The October 2013 shipments of our KnowledgeBOX will be leaving the warehouse in one week! Don’t wait to subscribe and receive a signed copy of Daniel Goleman’s new FOCUS: THE HIDDEN DRIVER OF EXCELLENCE and an Advanced Reader’s Copy of THE HARD THING ABOUT HARD THINGS by Ben Horowitz. Sign up today and you’ll receive 5 hardcover books and 4 advanced reader copies over the year for only $80.

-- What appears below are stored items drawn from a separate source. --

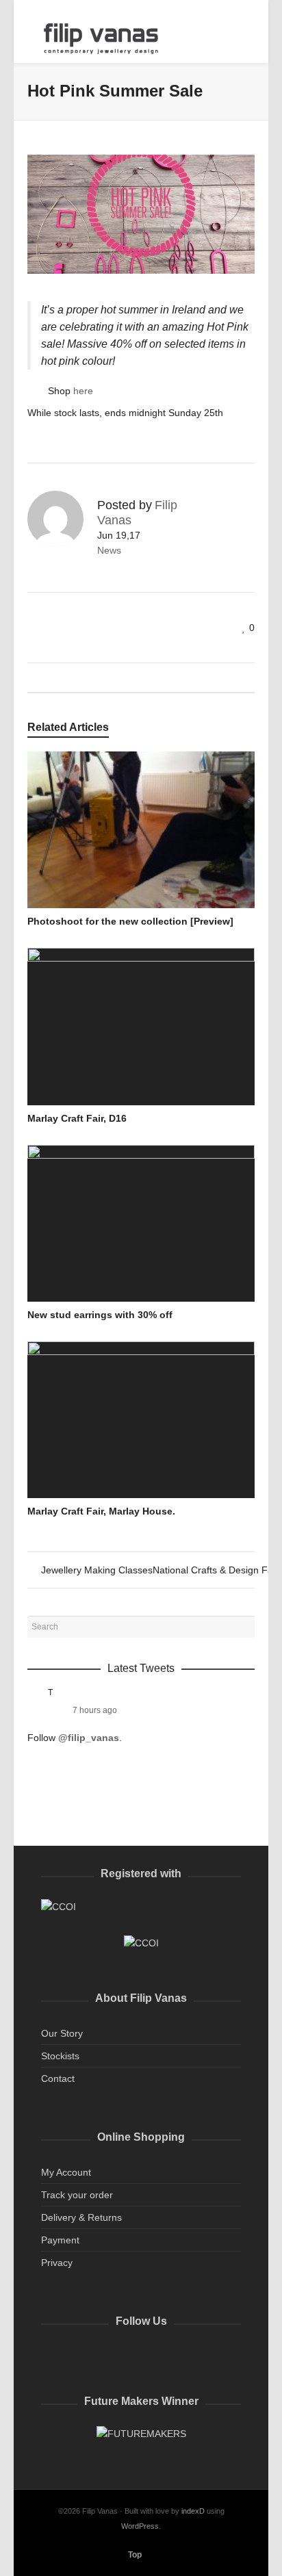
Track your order (77, 2194)
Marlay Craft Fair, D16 (77, 1118)
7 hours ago (95, 1710)
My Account (66, 2172)
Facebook (82, 2356)
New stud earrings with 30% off (99, 1314)
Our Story (62, 2033)
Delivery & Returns (81, 2217)
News (109, 550)
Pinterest (142, 2356)
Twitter (52, 2356)
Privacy (57, 2262)
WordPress (140, 2526)
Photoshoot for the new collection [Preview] (130, 921)
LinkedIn (112, 2356)
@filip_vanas (88, 1737)
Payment (60, 2239)
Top (135, 2555)
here (83, 390)
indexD (193, 2511)
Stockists (60, 2055)
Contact (58, 2078)
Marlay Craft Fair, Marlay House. (101, 1511)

Daniel Goleman’s name is synonymous with the term, Emotional Intelligence, or what is referred to as EQ or EI. In 1995, he presented the idea that I.Q. is not the be-all, end-all assessment of talent and success; rather “non-cognitive skills” also play a big part in who we are and how far we climb. He went on to explore other similar topics such as Ecological Intelligence and Social Intelligence. In other words, he’s a scholar who knows quite a lot about how our minds work beyond our simple “smarts.”
Now Goleman offers us Focus: The Hidden Driver of Excellence, in which he argues that our ability to attend is another critical aspect of performance.
Though it matters enormously for how we navigate life, attention in all its varieties represents a little-noticed and underrated mental asset. My goal here is to spotlight this elusive and under-appreciated mental faculty in the mind’s operations and its role in living a fulfilling life.
The good news is that we can work to improve our focus. “Attention works much like a muscle–use it poorly and it can wither; work it well and it grows.” Here’s the challenge: our attention is at risk more now than ever before. Goleman first explains how focus helps us learn, then what happens when we interrupt our reading, listening, or tasking by checking our email or our phones. Essentially, we learn better when we are uninterrupted: not a surprise, but the reasons are pretty fascinating.
Goleman gives anyone reading the book a number of ways to better understand and improve how we use our attention, Focus is a leadership book, which sets it apart from a number of other books on focus that have come out in the past year.
He concentrates the majority of the book on why and how leaders must excel at three areas of focus: “For one, there’s self-awareness, which fosters self-management. Then there’s empathy, the basis for skill in relationship.” But beyond ourselves and other people, “outer focus lets us navigate in the larger world” and “grasp the workings of an organization, an economy, or the global processes that support life on this planet.” Goleman’s message is not to put down your iPhone, but to realize that when you pick it up, you disturb a rather delicate process of learning and performing. The more you practice focus, the greater your ability to use it on demand in any of the three areas.